**DATA SHOWN**
════

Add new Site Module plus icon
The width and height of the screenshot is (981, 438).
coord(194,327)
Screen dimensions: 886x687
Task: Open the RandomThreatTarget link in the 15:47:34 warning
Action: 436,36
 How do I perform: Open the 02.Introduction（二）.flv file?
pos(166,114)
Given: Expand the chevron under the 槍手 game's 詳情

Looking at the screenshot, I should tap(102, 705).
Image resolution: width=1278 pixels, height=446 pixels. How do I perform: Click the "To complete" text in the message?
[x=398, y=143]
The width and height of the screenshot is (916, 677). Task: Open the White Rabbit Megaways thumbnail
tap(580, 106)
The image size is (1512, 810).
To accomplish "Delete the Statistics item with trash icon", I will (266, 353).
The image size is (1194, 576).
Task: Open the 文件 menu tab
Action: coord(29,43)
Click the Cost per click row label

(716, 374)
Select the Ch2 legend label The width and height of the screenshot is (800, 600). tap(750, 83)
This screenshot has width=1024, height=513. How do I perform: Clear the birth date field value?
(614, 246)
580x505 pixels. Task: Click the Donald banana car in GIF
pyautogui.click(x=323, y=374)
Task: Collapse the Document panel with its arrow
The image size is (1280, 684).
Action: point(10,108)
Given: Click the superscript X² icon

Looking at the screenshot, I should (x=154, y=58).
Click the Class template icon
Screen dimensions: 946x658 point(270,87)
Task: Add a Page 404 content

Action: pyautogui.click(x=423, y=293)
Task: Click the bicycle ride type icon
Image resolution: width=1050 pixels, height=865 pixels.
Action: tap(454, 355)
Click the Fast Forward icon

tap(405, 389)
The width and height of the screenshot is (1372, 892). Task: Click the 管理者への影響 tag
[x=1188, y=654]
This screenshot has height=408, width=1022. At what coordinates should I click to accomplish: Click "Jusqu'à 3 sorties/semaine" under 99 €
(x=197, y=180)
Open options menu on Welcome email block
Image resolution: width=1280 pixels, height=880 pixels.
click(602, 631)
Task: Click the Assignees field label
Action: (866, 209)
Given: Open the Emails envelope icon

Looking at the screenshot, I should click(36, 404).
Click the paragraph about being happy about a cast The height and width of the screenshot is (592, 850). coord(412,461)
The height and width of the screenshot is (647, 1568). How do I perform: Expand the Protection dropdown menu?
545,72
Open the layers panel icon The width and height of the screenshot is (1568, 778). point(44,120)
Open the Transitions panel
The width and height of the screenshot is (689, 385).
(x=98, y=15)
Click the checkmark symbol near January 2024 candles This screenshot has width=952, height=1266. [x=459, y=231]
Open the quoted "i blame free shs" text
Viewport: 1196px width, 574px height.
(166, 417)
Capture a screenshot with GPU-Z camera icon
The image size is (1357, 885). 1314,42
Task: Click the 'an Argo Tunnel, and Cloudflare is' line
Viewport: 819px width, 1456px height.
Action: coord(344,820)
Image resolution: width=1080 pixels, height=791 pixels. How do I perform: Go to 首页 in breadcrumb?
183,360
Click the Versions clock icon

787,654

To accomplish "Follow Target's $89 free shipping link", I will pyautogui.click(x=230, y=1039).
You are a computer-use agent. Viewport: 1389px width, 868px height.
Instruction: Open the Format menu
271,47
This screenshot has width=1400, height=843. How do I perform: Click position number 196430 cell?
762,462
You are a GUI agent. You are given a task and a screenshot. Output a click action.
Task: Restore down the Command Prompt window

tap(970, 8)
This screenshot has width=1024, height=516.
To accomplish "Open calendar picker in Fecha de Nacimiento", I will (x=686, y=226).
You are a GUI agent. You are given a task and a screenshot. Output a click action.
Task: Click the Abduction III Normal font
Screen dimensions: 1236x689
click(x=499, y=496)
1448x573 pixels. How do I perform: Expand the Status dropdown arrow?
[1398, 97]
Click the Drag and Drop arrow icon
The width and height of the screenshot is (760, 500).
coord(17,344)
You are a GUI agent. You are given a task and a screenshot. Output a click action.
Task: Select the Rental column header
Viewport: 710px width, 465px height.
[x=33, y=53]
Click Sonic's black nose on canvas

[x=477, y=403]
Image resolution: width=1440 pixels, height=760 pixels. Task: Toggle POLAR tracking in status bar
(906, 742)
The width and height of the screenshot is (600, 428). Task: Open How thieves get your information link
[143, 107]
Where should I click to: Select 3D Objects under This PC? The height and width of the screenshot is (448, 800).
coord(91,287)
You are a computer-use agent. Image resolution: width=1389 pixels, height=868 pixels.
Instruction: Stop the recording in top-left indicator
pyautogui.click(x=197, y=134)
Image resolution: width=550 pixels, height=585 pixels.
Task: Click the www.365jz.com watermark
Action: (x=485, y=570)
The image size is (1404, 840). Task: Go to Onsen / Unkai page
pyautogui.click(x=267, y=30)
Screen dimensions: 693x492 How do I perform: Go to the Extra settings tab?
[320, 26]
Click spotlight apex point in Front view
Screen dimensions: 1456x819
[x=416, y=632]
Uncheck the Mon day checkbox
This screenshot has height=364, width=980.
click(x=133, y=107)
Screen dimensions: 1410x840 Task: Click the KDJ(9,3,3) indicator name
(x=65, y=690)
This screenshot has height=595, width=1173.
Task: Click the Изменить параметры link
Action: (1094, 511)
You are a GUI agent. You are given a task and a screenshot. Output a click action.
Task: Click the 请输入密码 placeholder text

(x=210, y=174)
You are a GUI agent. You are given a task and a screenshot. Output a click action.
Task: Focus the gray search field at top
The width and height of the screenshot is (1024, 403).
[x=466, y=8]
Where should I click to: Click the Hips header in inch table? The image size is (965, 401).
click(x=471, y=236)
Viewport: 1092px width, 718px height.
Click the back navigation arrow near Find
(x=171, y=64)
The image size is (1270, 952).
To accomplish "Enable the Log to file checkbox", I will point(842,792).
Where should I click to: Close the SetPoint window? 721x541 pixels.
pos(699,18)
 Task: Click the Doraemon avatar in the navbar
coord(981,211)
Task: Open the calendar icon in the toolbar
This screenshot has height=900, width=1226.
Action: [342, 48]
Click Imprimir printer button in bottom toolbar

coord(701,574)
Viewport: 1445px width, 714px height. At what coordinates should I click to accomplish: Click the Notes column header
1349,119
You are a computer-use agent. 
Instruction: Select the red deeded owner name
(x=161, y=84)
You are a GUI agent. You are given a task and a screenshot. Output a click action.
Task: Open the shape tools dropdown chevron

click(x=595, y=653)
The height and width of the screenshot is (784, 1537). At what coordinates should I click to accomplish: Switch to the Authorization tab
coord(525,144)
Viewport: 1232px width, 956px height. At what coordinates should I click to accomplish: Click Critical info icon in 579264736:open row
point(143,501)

════

Present every line of the data above as a Markdown table with the columns No. and Text, numbering each row and leaving out blank lines.

| No. | Text |
|---|---|
| 1 | Add new Site Module plus icon |
| 2 | The width and height of the screenshot is (981, 438). |
| 3 | coord(194,327) |
| 4 | Screen dimensions: 886x687 |
| 5 | Task: Open the RandomThreatTarget link in the 15:47:34 warning |
| 6 | Action: 436,36 |
| 7 |  How do I perform: Open the 02.Introduction（二）.flv file? |
| 8 | pos(166,114) |
| 9 | Given: Expand the chevron under the 槍手 game's 詳情 |
| 10 | Looking at the screenshot, I should tap(102, 705). |
| 11 | Image resolution: width=1278 pixels, height=446 pixels. How do I perform: Click the "To complete" text in the message? |
| 12 | [x=398, y=143] |
| 13 | The width and height of the screenshot is (916, 677). Task: Open the White Rabbit Megaways thumbnail |
| 14 | tap(580, 106) |
| 15 | The image size is (1512, 810). |
| 16 | To accomplish "Delete the Statistics item with trash icon", I will (266, 353). |
| 17 | The image size is (1194, 576). |
| 18 | Task: Open the 文件 menu tab |
| 19 | Action: coord(29,43) |
| 20 | Click the Cost per click row label |
| 21 | (716, 374) |
| 22 | Select the Ch2 legend label The width and height of the screenshot is (800, 600). tap(750, 83) |
| 23 | This screenshot has width=1024, height=513. How do I perform: Clear the birth date field value? |
| 24 | (614, 246) |
| 25 | 580x505 pixels. Task: Click the Donald banana car in GIF |
| 26 | pyautogui.click(x=323, y=374) |
| 27 | Task: Collapse the Document panel with its arrow |
| 28 | The image size is (1280, 684). |
| 29 | Action: point(10,108) |
| 30 | Given: Click the superscript X² icon |
| 31 | Looking at the screenshot, I should (x=154, y=58). |
| 32 | Click the Class template icon |
| 33 | Screen dimensions: 946x658 point(270,87) |
| 34 | Task: Add a Page 404 content |
| 35 | Action: pyautogui.click(x=423, y=293) |
| 36 | Task: Click the bicycle ride type icon |
| 37 | Image resolution: width=1050 pixels, height=865 pixels. |
| 38 | Action: tap(454, 355) |
| 39 | Click the Fast Forward icon |
| 40 | tap(405, 389) |
| 41 | The width and height of the screenshot is (1372, 892). Task: Click the 管理者への影響 tag |
| 42 | [x=1188, y=654] |
| 43 | This screenshot has height=408, width=1022. At what coordinates should I click to accomplish: Click "Jusqu'à 3 sorties/semaine" under 99 € |
| 44 | (x=197, y=180) |
| 45 | Open options menu on Welcome email block |
| 46 | Image resolution: width=1280 pixels, height=880 pixels. |
| 47 | click(602, 631) |
| 48 | Task: Click the Assignees field label |
| 49 | Action: (866, 209) |
| 50 | Given: Open the Emails envelope icon |
| 51 | Looking at the screenshot, I should click(36, 404). |
| 52 | Click the paragraph about being happy about a cast The height and width of the screenshot is (592, 850). coord(412,461) |
| 53 | The height and width of the screenshot is (647, 1568). How do I perform: Expand the Protection dropdown menu? |
| 54 | 545,72 |
| 55 | Open the layers panel icon The width and height of the screenshot is (1568, 778). point(44,120) |
| 56 | Open the Transitions panel |
| 57 | The width and height of the screenshot is (689, 385). |
| 58 | (x=98, y=15) |
| 59 | Click the checkmark symbol near January 2024 candles This screenshot has width=952, height=1266. [x=459, y=231] |
| 60 | Open the quoted "i blame free shs" text |
| 61 | Viewport: 1196px width, 574px height. |
| 62 | (166, 417) |
| 63 | Capture a screenshot with GPU-Z camera icon |
| 64 | The image size is (1357, 885). 1314,42 |
| 65 | Task: Click the 'an Argo Tunnel, and Cloudflare is' line |
| 66 | Viewport: 819px width, 1456px height. |
| 67 | Action: coord(344,820) |
| 68 | Image resolution: width=1080 pixels, height=791 pixels. How do I perform: Go to 首页 in breadcrumb? |
| 69 | 183,360 |
| 70 | Click the Versions clock icon |
| 71 | 787,654 |
| 72 | To accomplish "Follow Target's $89 free shipping link", I will pyautogui.click(x=230, y=1039). |
| 73 | You are a computer-use agent. Viewport: 1389px width, 868px height. |
| 74 | Instruction: Open the Format menu |
| 75 | 271,47 |
| 76 | This screenshot has width=1400, height=843. How do I perform: Click position number 196430 cell? |
| 77 | 762,462 |
| 78 | You are a GUI agent. You are given a task and a screenshot. Output a click action. |
| 79 | Task: Restore down the Command Prompt window |
| 80 | tap(970, 8) |
| 81 | This screenshot has width=1024, height=516. |
| 82 | To accomplish "Open calendar picker in Fecha de Nacimiento", I will (x=686, y=226). |
| 83 | You are a GUI agent. You are given a task and a screenshot. Output a click action. |
| 84 | Task: Click the Abduction III Normal font |
| 85 | Screen dimensions: 1236x689 |
| 86 | click(x=499, y=496) |
| 87 | 1448x573 pixels. How do I perform: Expand the Status dropdown arrow? |
| 88 | [1398, 97] |
| 89 | Click the Drag and Drop arrow icon |
| 90 | The width and height of the screenshot is (760, 500). |
| 91 | coord(17,344) |
| 92 | You are a GUI agent. You are given a task and a screenshot. Output a click action. |
| 93 | Task: Select the Rental column header |
| 94 | Viewport: 710px width, 465px height. |
| 95 | [x=33, y=53] |
| 96 | Click Sonic's black nose on canvas |
| 97 | [x=477, y=403] |
| 98 | Image resolution: width=1440 pixels, height=760 pixels. Task: Toggle POLAR tracking in status bar |
| 99 | (906, 742) |
| 100 | The width and height of the screenshot is (600, 428). Task: Open How thieves get your information link |
| 101 | [143, 107] |
| 102 | Where should I click to: Select 3D Objects under This PC? The height and width of the screenshot is (448, 800). |
| 103 | coord(91,287) |
| 104 | You are a computer-use agent. Image resolution: width=1389 pixels, height=868 pixels. |
| 105 | Instruction: Stop the recording in top-left indicator |
| 106 | pyautogui.click(x=197, y=134) |
| 107 | Image resolution: width=550 pixels, height=585 pixels. |
| 108 | Task: Click the www.365jz.com watermark |
| 109 | Action: (x=485, y=570) |
| 110 | The image size is (1404, 840). Task: Go to Onsen / Unkai page |
| 111 | pyautogui.click(x=267, y=30) |
| 112 | Screen dimensions: 693x492 How do I perform: Go to the Extra settings tab? |
| 113 | [320, 26] |
| 114 | Click spotlight apex point in Front view |
| 115 | Screen dimensions: 1456x819 |
| 116 | [x=416, y=632] |
| 117 | Uncheck the Mon day checkbox |
| 118 | This screenshot has height=364, width=980. |
| 119 | click(x=133, y=107) |
| 120 | Screen dimensions: 1410x840 Task: Click the KDJ(9,3,3) indicator name |
| 121 | (x=65, y=690) |
| 122 | This screenshot has height=595, width=1173. |
| 123 | Task: Click the Изменить параметры link |
| 124 | Action: (1094, 511) |
| 125 | You are a GUI agent. You are given a task and a screenshot. Output a click action. |
| 126 | Task: Click the 请输入密码 placeholder text |
| 127 | (x=210, y=174) |
| 128 | You are a GUI agent. You are given a task and a screenshot. Output a click action. |
| 129 | Task: Focus the gray search field at top |
| 130 | The width and height of the screenshot is (1024, 403). |
| 131 | [x=466, y=8] |
| 132 | Where should I click to: Click the Hips header in inch table? The image size is (965, 401). |
| 133 | click(x=471, y=236) |
| 134 | Viewport: 1092px width, 718px height. |
| 135 | Click the back navigation arrow near Find |
| 136 | (x=171, y=64) |
| 137 | The image size is (1270, 952). |
| 138 | To accomplish "Enable the Log to file checkbox", I will point(842,792). |
| 139 | Where should I click to: Close the SetPoint window? 721x541 pixels. |
| 140 | pos(699,18) |
| 141 |  Task: Click the Doraemon avatar in the navbar |
| 142 | coord(981,211) |
| 143 | Task: Open the calendar icon in the toolbar |
| 144 | This screenshot has height=900, width=1226. |
| 145 | Action: [342, 48] |
| 146 | Click Imprimir printer button in bottom toolbar |
| 147 | coord(701,574) |
| 148 | Viewport: 1445px width, 714px height. At what coordinates should I click to accomplish: Click the Notes column header |
| 149 | 1349,119 |
| 150 | You are a computer-use agent.  |
| 151 | Instruction: Select the red deeded owner name |
| 152 | (x=161, y=84) |
| 153 | You are a GUI agent. You are given a task and a screenshot. Output a click action. |
| 154 | Task: Open the shape tools dropdown chevron |
| 155 | click(x=595, y=653) |
| 156 | The height and width of the screenshot is (784, 1537). At what coordinates should I click to accomplish: Switch to the Authorization tab |
| 157 | coord(525,144) |
| 158 | Viewport: 1232px width, 956px height. At what coordinates should I click to accomplish: Click Critical info icon in 579264736:open row |
| 159 | point(143,501) |